At Cerner, interoperability is personal
Cerner CEO Neal Patterson put EHR interoperability front and center during the Cerner Health Conference – a client gathering that drew as many as 11,000 participants to the Kansas City Convention Center this week.
Kansas City is headquarters for the healthcare IT giant.
[See also: Epic, Cerner reap benefits of meaningful use.]
On Tuesday Patterson delivered a keynote talk that made the quest for interoperability personal by invoking the travails of his wife Jeanne as she carried bags of healthcare documents from one location to another around the country during her battles with cancer.
"As a country, we’re making progress, but not fast enough," Patterson was quoted as saying by Kansas City Star reporter Diane Stafford, who wrote: "Without naming Cerner’s prime competitor in hospital IT systems, Epic, Patterson said there remains a 'black hole' in interoperability."
Cerner, of course, is a founding member of CommonWell Health Alliance, a coalition of EHR competitors -- Allscripts, athenahealth, Greenway and others -- that seeks to ease data exchange across systems and settings.
On Wednesday, Patterson announced in a blog that Cerner would provide free CommonWell services to all its clients for three years.
[See also: Intermountain begins Cerner rollout.]
"Cerner will provide CommonWell services to our clients for free until Jan. 1, 2018," Patterson wrote in a Nov. 5 blog post. "We will have a nominal setup fee. We believe that by providing the service free for three years, it will give your organization the chance to evaluate the service."
[See also: Six HIT heavy-hitters announce interoperability organization.]
"It's time for vendors, even as they continue to compete in the marketplace, to break down their data silos, Patterson said at the news conference announcing the initiative "Our government is not going to deal with this problem."

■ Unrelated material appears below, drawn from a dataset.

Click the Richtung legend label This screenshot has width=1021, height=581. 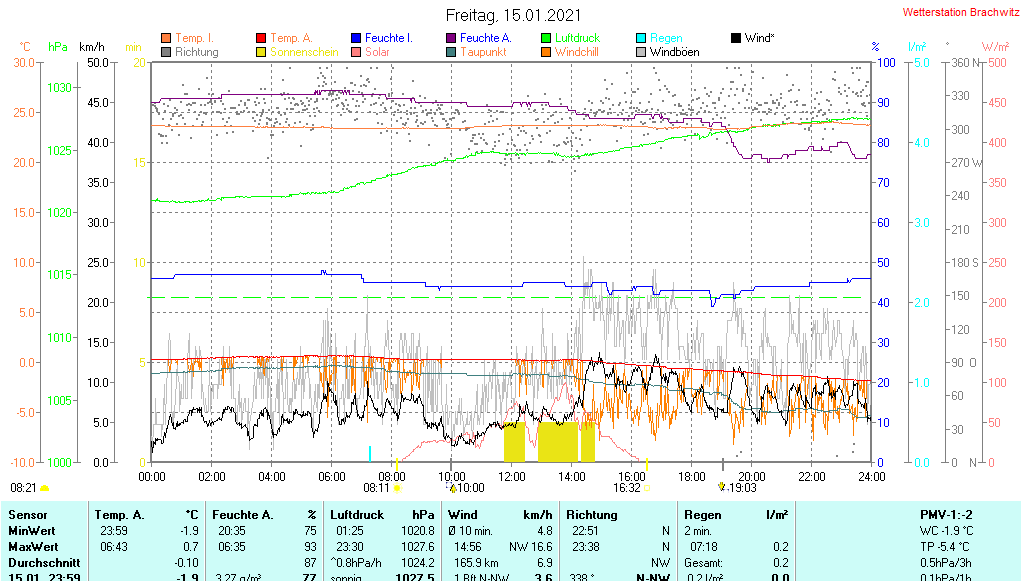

Cerner, McKesson, Allscripts, athenahealth, Greenway and RelayHealth were the founding members of CommonWell. Several more EHR vendors have joined since. However, Cerner's top rival, Epic, has not. Epic CEO Judy Falkner said soon after CommonWell was formed that Epic had not been invited.
In his blog post, Patterson writes that "CommonWell membership remains open to all health IT vendors."
He also makes reference to the keynote he delivered at the Cerner client conference on Tuesday.
"For those who were not here for my keynote, my topic in part was fixing my wife Jeanne's record – making the case for using CommonWell’s interoperability services to get rid of the need for her to carry bags and bags of records to each and every appointment," he writes.
"Jeanne has been fighting stage IV metastatic breast cancer for six years. Her records have wound up in more than 20 different health organization EMRs as she's progressed on her 'journey' of therapies and surgeries. CommonWell is an attempt to address many of the barriers to solving that problem."